Joint Authorship in Copyright Law – Who Owns the Rights?
Creative collaboration is a cornerstone of the modern world. In the United States, joint authorship rules govern these situations. These default rules often surprise collaborators who have not planned ahead. This is because the law handles shared ownership in a very specific way.
What Joint Authorship Means Under U.S. Copyright Law
Under the Copyright Act of 1976, a joint work is something created by two or more people who intend to merge their separate contributions. To qualify, two things must happen.
- First, every author must contribute something that can be copyrighted on its own.
- Second, both people must intend to merge their work into one piece from the very beginning.
If two people create separate works and decide to stick them together much later, they are not automatically joint authors. The intent to collaborate must exist while the work is being created.
Why Joint Authors Often Share Ownership Equally
Under U.S. law, each joint author owns an “undivided interest” in the entire work.
Ownership Is Not Based On How Much Work Each Person Did
Ownership is not based on the volume of work performed. If one person wrote 90% of a book and the other wrote 10%, the law views them as equal owners of the whole project (50/50).
One Co-Author Can License The Work Without Permission
Any joint author can license the work non-exclusively to a third party without asking for permission from their partner. For example, your partner could let a company use your shared song in a commercial without your consent. However, they are legally required to share any profits they make from that license with all other co-authors.
When All Co-Authors Must Agree Before Licensing A Work
While you can grant “non-exclusive” licenses alone, you cannot grant an “exclusive” license without everyone’s consent. An exclusive license gives one company the sole right to use the work.
For example, if you and a friend write a screenplay, you cannot sell the exclusive film rights to a movie studio unless your friend also signs the contract.
Why Ideas Alone Do Not Make Someone A Joint Author
Not everyone who helps with a project is a joint author. To be an author, your contribution must be more than just an idea or a suggestion. It must be “copyrightable expression.”

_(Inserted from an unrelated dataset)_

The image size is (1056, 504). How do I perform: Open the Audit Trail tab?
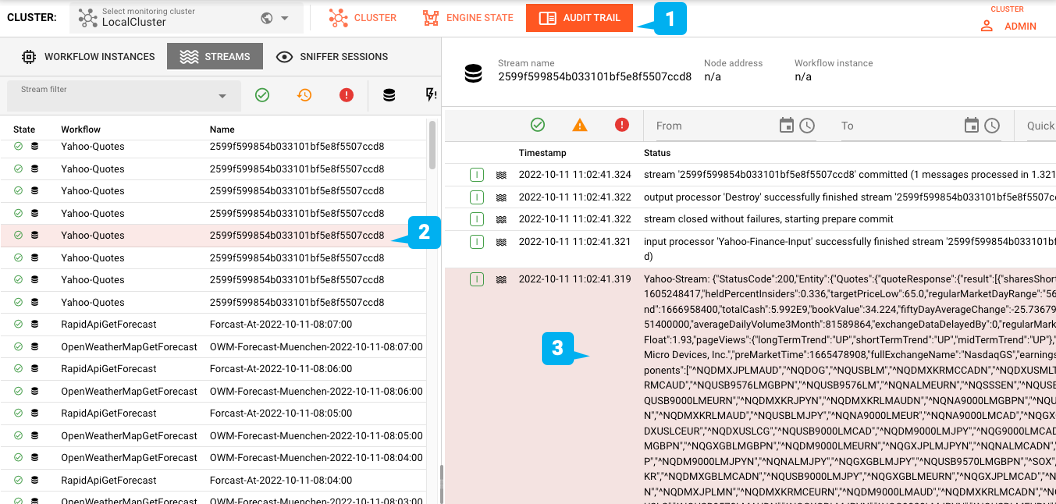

A director who gives a writer a few good ideas or an editor who suggests moving chapters around usually does not qualify as an author. Courts look at who actually controlled the creative process.
How Joint Authorship Affects Copyright Duration And Termination Rights
Joint authorship also impacts the lifespan and the reclamation of a copyright.
- Duration: Protection for a joint work lasts for 70 years after the death of the last surviving author. This means collaborating with a younger partner can significantly extend the life of the copyright.
- Termination Rights: The right to take back a copyright after 35 years (known as termination rights) generally requires a majority of the authors to agree. One person cannot usually cancel a publishing deal if the other authors wish to keep it active.
Why Collaborators Should Always Use Written Agreements
The default legal rules are rarely what partners actually want. Most people want their ownership to match their work, or want to require everyone to agree before any license is sold. A written “collaboration agreement” is the only way to change the default rules.
A good agreement sets specific ownership percentages, defines who has the final say on creative choices, and explains how money is divided.